Recherche Article publié le 02 juin 2023 , mis à jour le 02 juin 2023

Cet article est issu de L'Édition n°21.

 

Nombreux sont les troubles psychiatriques se manifestant dès l’enfance et l’adolescence. La recherche en pédopsychiatrie consiste à identifier ces signes au plus tôt et à suivre les jeunes patientes et patients afin d'éviter que de graves conséquences ne voient le jour.

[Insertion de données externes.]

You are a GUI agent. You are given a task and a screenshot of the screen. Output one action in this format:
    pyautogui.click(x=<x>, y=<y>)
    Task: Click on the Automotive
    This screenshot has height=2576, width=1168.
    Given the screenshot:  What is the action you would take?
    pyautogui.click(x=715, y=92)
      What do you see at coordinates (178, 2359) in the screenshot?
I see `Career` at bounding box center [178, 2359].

Par définition, la pédopsychiatrie est la discipline médicale abordant les maladies mentales chez les enfants, adolescentes et adolescents. On peut retracer ses origines jusqu’au début du XIXe siècle et aux travaux de Jean- Marc Itard concernant Victor de l’Aveyron, l’enfant sauvage découvert dans la nature en 1797, et plus tard diagnostiqué comme atteint de troubles du spectre autistique. Cependant, il faut attendre 1973 pour que le premier diplôme universitaire français de pédopsychiatrie soit créé. Il existe pourtant des différences fondamentales entre l’étude psychiatrique d’adultes et d’enfants, d’après Bruno Falissard, pédopsychiatre et directeur du Centre de recherches en épidémiologie et santé des populations (CESP – Univ. Paris- Saclay, UVSQ, Inserm). « Pour commencer, le développement psychiatrique d’un enfant n’est pas le même selon son âge : un enfant change en permanence. Et de ce fait, par exemple, la dépression est différente chez un nouveau-né, chez un jeune enfant et chez un adolescent. La question centrale à la pédopsychiatrie, c’est le développement. Les études chez les enfants sont donc dimensionnées selon ce principe, détaille le chercheur. Ensuite, lorsque l’on parle des enfants, on parle également des parents. On étudie l’enfant de manière systémique (nous sommes obligés de considérer l’enfant à l’école, avec sa famille, etc.), tandis que l’adulte sera étudié de manière plus isolée (peut-être à tort). La recherche pédopsychiatrique est plus complexe que celle concernant la psychiatrie, et donc plus rare. »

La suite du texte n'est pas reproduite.